Balance of Payments: Ethiopia has experienced large deficits in its current account since at least the late 1990s. The services sector has shown consistent surpluses, reflecting revenues from Ethiopian Air Lines and to a lesser extent from tourism and shipping services, having risen from US$114 million in 1998–99 to an estimated US$159 million in 2002–3. Similarly, transfers of funds from official donors and remittances from nationals living abroad have been strong, amounting to US$502 million in 1998–99 and more than US$1 billion in 2003–3. These surpluses, however, have not been enough to offset large shortfalls in merchandise trade and debt-service payments. In 1998–99, the current account deficit was US$510 million. It fell to US$262 million in 2000–2001 before rising to an estimated US$397 million in 2002–3. These deficits have been covered by credits and loans from international lending institutions and by debt forgiveness.

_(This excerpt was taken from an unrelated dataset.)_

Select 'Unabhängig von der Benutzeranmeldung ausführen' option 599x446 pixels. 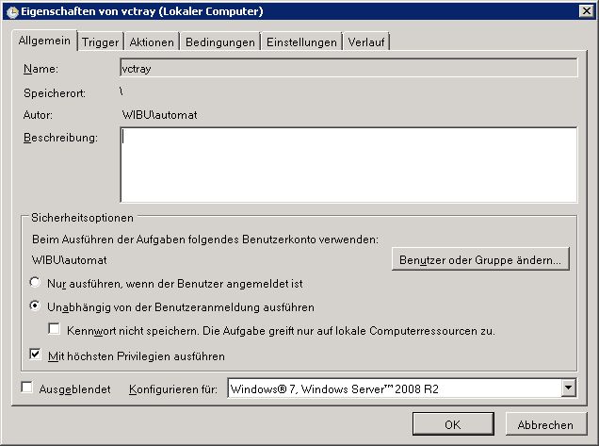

External Debt: According to the International Monetary Fund and the World Bank, Ethiopia’s total external debt, including debt owed to multilateral, bilateral, and private creditors, totaled more than US$10 billion in the late 1990s. By the end of 2001, the debt had fallen to US$5.7 billion and required the equivalent of almost 19 percent of total export earnings in debt-servicing payments. The National Bank of Ethiopia estimated external debt for 2003–4 at US$6.6 billion.
Foreign Investment: Foreign investment by private firms in Ethiopia is quite low. Since coming to power in 1991, the Tigrayan-led government has been slow to open the country to foreign investors. Trade liberalization measures enacted in the mid-1990s were short-circuited by the war with Eritrea from 1998–2000. In 2003 the government promulgated new regulations to stimulate foreign investment, among them a lowering of the required investment minimum by foreign firms from US$500,000 to US$100,000. Constraints on investment include poorly developed transportation and communications systems and troubled financial institutions. Some sectors, such as banking, remain wholly or partially off-limits to foreign investors.
Foreign Aid: During the post-World War II era, Ethiopia received small amounts of economic development aid from such countries as the United States and Sweden. Such aid disappeared under the military regime except for food aid during the mid-1980s. Large aid inflows began in the early 1990s aimed at reconstruction and political stabilization but declined during the war with Eritrea. The post-2000 period, however, has seen a resumption of large disbursements of grants and loans from the United States, individual European nations, and Japan, and from the World Bank, the European Union, and the African Development Bank. In 2001 these funds totaled US$1.6 billion. In 2001 Ethiopia qualified for the World Bank-International Monetary Fund-sponsored highly indebted poor countries (HIPC) debt reduction program, which is designed to reduce or eliminate repayment of bilateral loans from wealthy countries and international lenders such as the World Bank. In Ethiopia’s case, the program aims to help stabilize the country’s balance of payments and to free up funds for economic development. A noteworthy advance toward these goals came in 1999, when the successor states to the former Soviet Union, including Russia, cancelled US$5 billion in debt contracted by the military government in and after the later 1970s, a step that cut Ethiopia’s external debt in half. HIPC relief is expected to total almost US$2 billion.
Currency and Exchange Rate: Ethiopia’s currency is the birr, which is divided into 100 cents. In October 1992, the government initiated a long, gradual devaluation of the birr, allowing its value to decline from the old rate of 2.07 birr per US$1 to an average of 8.78 birr per US$1 in 2003. As of late March 2005, the exchange rate was 8.65 birr per US$1.
Fiscal Year: Ethiopia’s fiscal year (FY) begins on July 8 and ends on July 7.